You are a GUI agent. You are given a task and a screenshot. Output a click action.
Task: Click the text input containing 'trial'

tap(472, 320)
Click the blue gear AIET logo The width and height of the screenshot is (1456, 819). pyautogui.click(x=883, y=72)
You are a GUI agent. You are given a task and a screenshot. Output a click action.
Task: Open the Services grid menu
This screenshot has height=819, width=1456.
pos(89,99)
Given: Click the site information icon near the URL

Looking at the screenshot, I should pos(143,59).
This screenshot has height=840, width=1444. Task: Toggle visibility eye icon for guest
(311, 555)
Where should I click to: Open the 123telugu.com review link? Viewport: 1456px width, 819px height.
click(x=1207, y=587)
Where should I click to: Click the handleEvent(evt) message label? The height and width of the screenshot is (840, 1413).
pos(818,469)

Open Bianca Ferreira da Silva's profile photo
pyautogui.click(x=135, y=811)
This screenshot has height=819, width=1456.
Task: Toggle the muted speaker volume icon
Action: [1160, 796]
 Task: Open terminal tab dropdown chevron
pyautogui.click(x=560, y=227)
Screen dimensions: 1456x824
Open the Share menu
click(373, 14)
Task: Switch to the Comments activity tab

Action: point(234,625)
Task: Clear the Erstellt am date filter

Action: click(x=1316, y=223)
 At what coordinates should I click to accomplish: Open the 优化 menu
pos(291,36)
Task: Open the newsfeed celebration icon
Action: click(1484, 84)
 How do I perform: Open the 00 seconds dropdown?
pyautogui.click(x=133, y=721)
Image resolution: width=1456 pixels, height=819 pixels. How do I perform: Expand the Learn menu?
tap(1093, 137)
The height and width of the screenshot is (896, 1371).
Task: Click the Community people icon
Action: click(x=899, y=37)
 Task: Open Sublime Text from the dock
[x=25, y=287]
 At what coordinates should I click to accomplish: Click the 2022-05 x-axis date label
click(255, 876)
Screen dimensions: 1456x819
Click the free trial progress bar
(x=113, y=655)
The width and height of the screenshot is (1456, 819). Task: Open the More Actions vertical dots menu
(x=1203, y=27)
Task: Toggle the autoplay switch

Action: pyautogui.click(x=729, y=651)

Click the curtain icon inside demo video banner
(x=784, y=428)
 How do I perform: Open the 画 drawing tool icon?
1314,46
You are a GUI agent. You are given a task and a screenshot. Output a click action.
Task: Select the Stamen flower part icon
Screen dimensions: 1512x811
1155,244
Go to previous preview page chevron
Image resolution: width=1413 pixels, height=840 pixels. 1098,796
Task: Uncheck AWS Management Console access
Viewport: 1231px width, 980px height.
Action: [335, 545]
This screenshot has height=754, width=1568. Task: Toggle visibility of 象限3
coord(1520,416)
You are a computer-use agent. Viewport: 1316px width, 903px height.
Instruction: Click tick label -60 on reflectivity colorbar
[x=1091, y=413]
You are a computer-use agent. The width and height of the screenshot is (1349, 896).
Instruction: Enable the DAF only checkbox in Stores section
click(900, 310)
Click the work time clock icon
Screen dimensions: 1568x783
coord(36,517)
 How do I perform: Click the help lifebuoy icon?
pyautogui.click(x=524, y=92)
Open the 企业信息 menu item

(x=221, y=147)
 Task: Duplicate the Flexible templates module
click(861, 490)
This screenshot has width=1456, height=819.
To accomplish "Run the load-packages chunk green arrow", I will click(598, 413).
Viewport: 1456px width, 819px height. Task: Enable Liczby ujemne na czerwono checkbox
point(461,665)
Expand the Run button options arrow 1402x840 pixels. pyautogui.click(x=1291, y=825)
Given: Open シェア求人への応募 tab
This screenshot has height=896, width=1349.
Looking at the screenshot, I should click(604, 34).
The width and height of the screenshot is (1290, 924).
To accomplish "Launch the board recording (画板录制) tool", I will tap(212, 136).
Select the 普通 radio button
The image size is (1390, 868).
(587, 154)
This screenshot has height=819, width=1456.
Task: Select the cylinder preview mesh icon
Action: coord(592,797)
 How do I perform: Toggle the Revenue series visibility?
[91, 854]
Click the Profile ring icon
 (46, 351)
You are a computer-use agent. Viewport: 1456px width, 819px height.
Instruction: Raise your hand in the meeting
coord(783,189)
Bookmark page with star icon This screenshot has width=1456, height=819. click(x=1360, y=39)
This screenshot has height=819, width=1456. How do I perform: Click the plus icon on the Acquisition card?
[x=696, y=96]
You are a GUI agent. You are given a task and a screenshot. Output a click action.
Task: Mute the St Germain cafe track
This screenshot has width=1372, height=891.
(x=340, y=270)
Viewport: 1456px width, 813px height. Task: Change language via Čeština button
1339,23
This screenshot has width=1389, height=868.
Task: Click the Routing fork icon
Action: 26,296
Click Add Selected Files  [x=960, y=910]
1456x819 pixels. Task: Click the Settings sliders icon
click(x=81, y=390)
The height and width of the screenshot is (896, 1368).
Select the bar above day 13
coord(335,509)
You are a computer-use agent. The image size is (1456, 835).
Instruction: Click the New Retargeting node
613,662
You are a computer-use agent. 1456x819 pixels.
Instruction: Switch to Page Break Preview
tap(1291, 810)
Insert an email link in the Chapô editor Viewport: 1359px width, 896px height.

---*---

## Task details:
At the line containing "You are a computer-use agent. The image", start transcribing exactly, and continue through the last line of the listing. Stop there and add nothing.

## Answer section:
You are a computer-use agent. The image size is (1456, 835).
Instruction: Click the New Retargeting node
613,662
You are a computer-use agent. 1456x819 pixels.
Instruction: Switch to Page Break Preview
tap(1291, 810)
Insert an email link in the Chapô editor Viewport: 1359px width, 896px height.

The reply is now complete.